Max, these values are indeed for the Wikimedia Foundation. Every group has its own distinct set of values, whether or not they are formally articulated. The WMF values are not necessarily separate from Wikimedia movement values, but they are certainly distinct from them. Since they are WMF-specific, the process for formally articulating the org's values was indeed mostly, thought not exclusively (hence the discussion here on meta, as an example), internal. Awjrichards (WMF) (talk) 20:30, 1 March 2017 (UTC)Reply
They are indeed for the Wikimedia Foundation. To be consistent with comments I made elsewhere, this page and the header page should state that more clearly. Delphine (WMF) (talk) 08:57, 2 March 2017 (UTC)Reply
@Guillaume (WMF): I still think that this page should be called "Wikimedia Foundation's values" and not "Values". I find it also kind of weird that the history (histories?) of this page has been moved to a subpage, I would have found it much more accurate for history's sake to keep the changes here and do a copy paste of this iteration on a page with the full history.

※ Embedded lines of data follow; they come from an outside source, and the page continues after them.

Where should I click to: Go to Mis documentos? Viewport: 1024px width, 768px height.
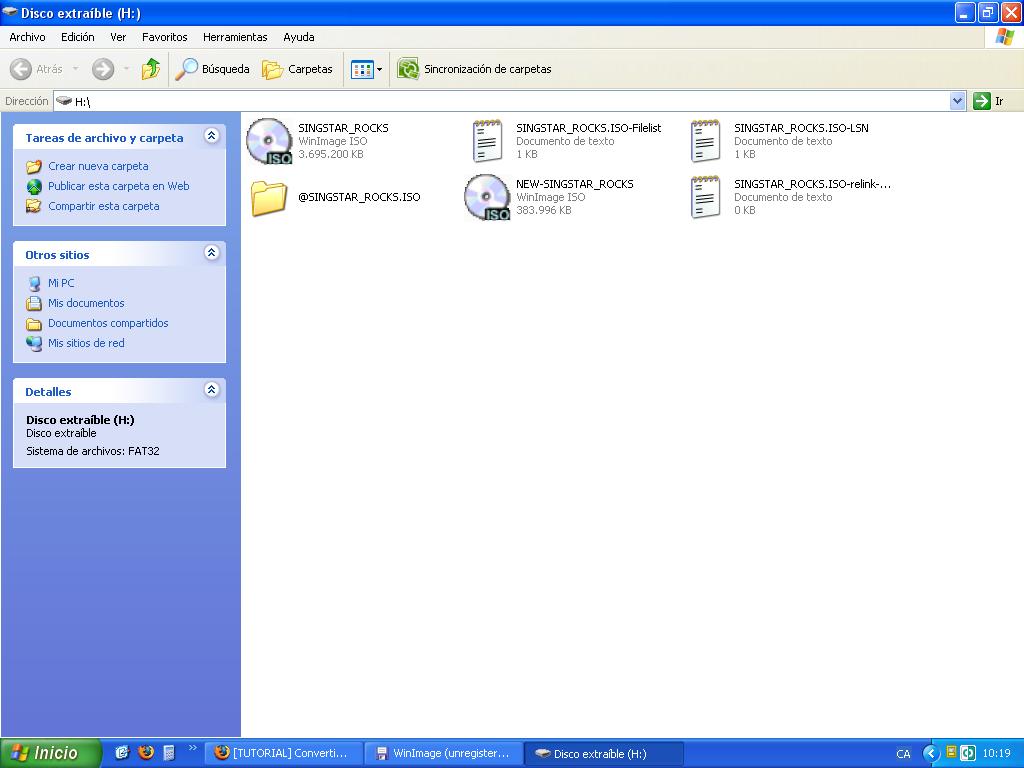click(x=86, y=303)
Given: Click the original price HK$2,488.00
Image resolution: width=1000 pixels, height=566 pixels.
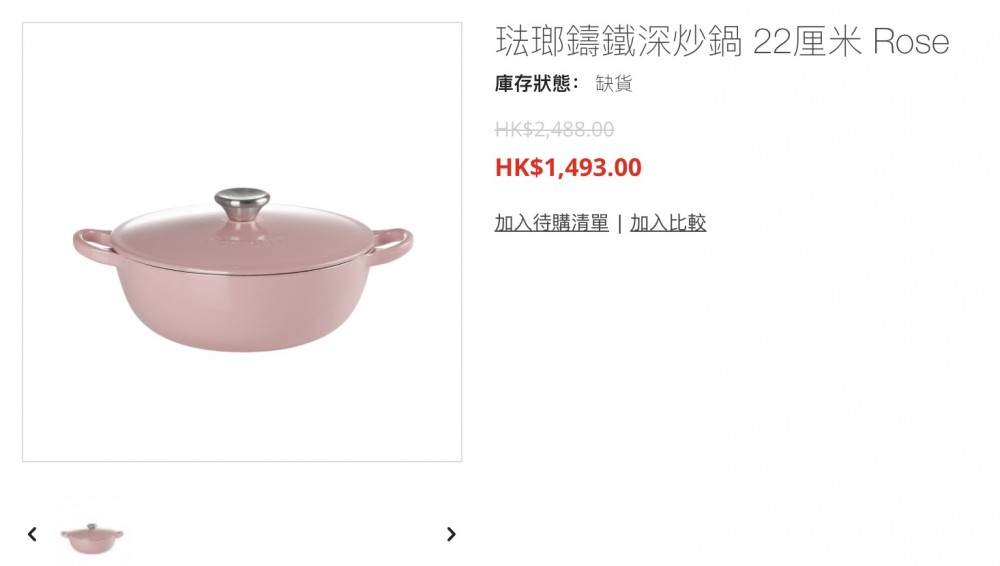Looking at the screenshot, I should 554,130.
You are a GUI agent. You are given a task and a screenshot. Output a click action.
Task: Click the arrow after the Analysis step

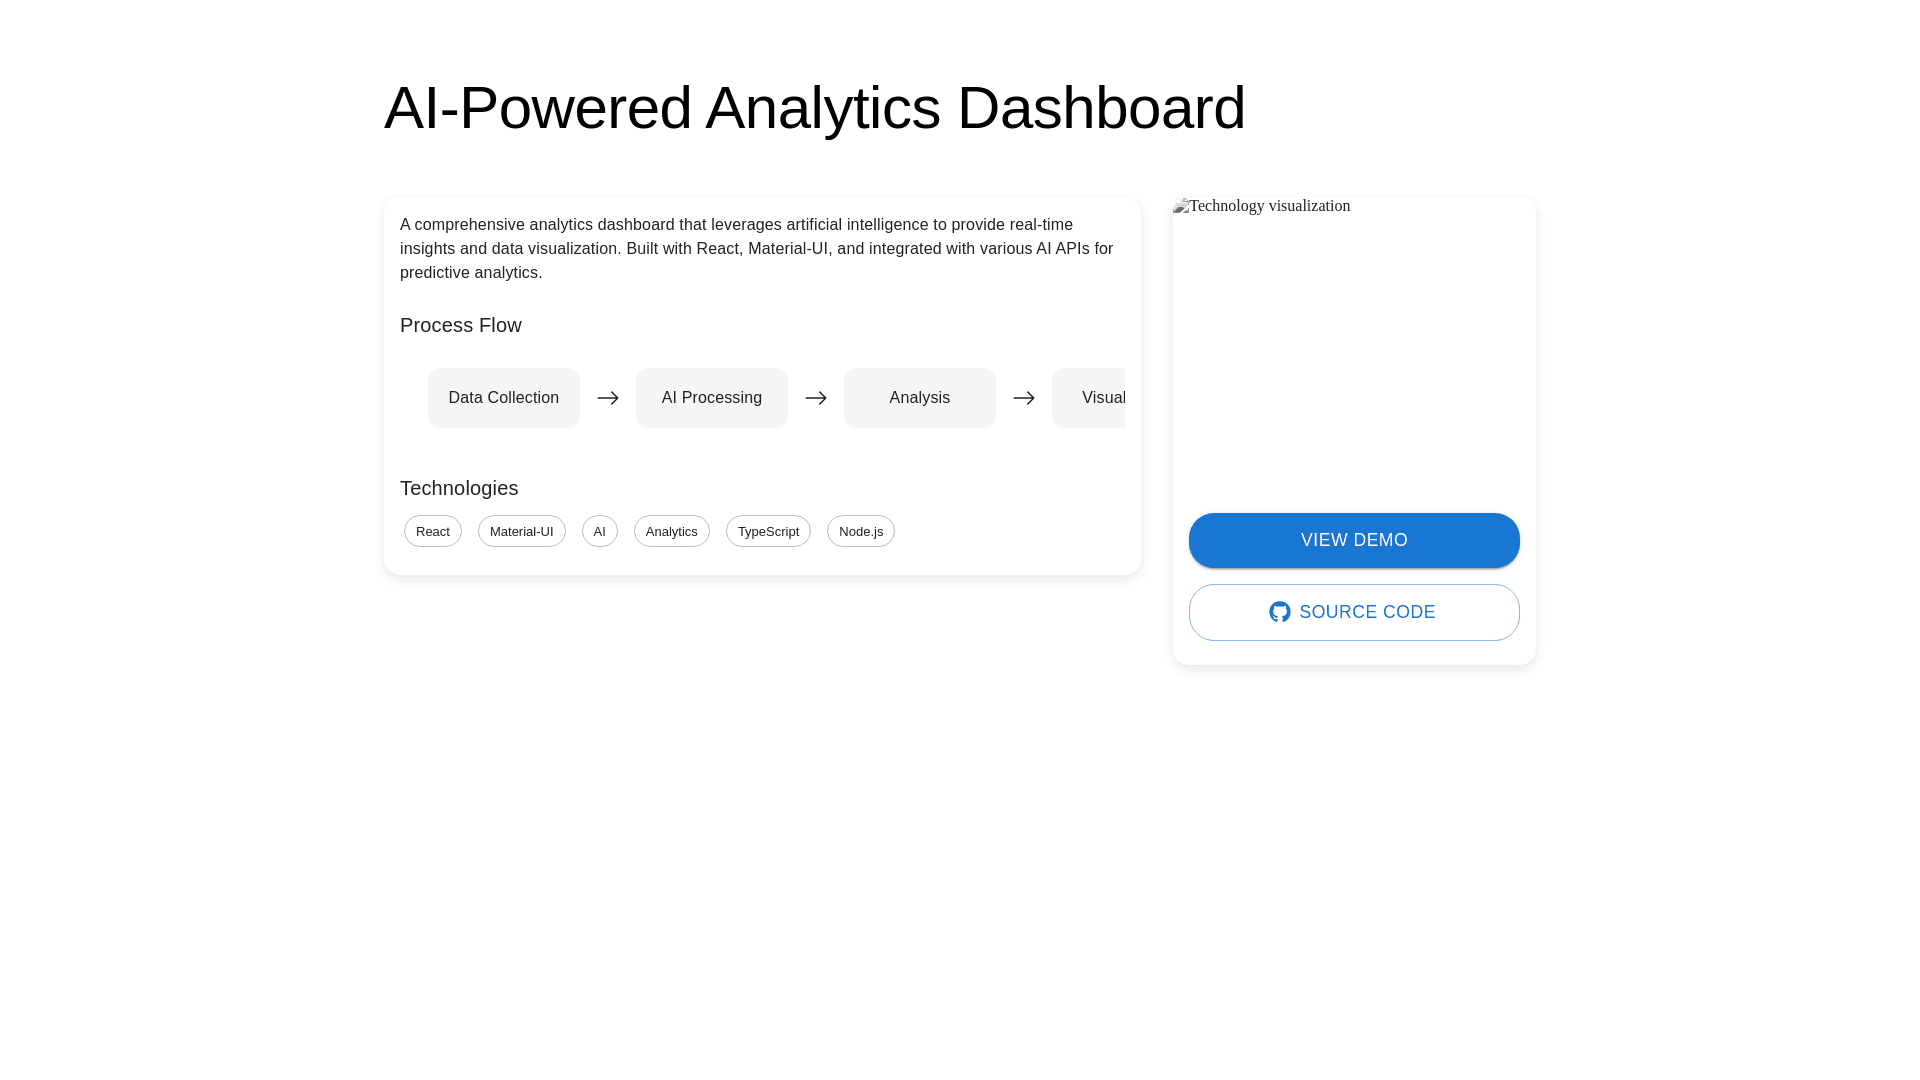1024,398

The page "Values" might be a hub to the different iterations and reflections, rather than have the values of the Wikimedia Foundation on them and if not, it still should have the full history (and you might then copy paste the different iterations on sub pages for legibility sake). Delphine (WMF) (talk) 15:37, 21 April 2017 (UTC)Reply
In the wiki's spirit, I plan to revert [1] based on broad consensus on this page, and move the text to another title. Nemo 07:39, 2 June 2017 (UTC)Reply
Delphine (WMF): I'm fine with moving everything to Wikimedia Foundation Values; I prefer conciseness but I can live with that. I don't understand yet what you mean about the page history; I was told to keep a separate version of the 2008 text instead of simply replacing it on this page. Could you rephrase what you propose so I better understand the alternative you're talking about? Guillaume (WMF) (talk) 14:42, 2 June 2017 (UTC)Reply
Guillaume (WMF) Sorry it has taken me so long to respond. On the road and all. The history bit means that what used to be the values of the whole movement have been moved to a subpage and the history of our thinking about values is thus somewhat hidden from view. Since these are supposed to be the Foundation's values, I think that we should keep the original value page as a hub of different things that happened around the values. So you'd have: Values with the page history of Values/2008 and as a hub to a page that would display a link to Wikimedia Foundation Values and Values/2008 (with a copy/paste of the 2008 set of values). Delphine (WMF) (talk) 09:50, 16 June 2017 (UTC)Reply
Thanks Asaf for the move; the title can be further improved. In updating the WMF wiki, as suggested below, I used the title Wikimedia Foundation staff interaction values, to fit the text, which mostly talks about how people work together at the Wikimedia Foundation. There might be more specific words to describe the content, though.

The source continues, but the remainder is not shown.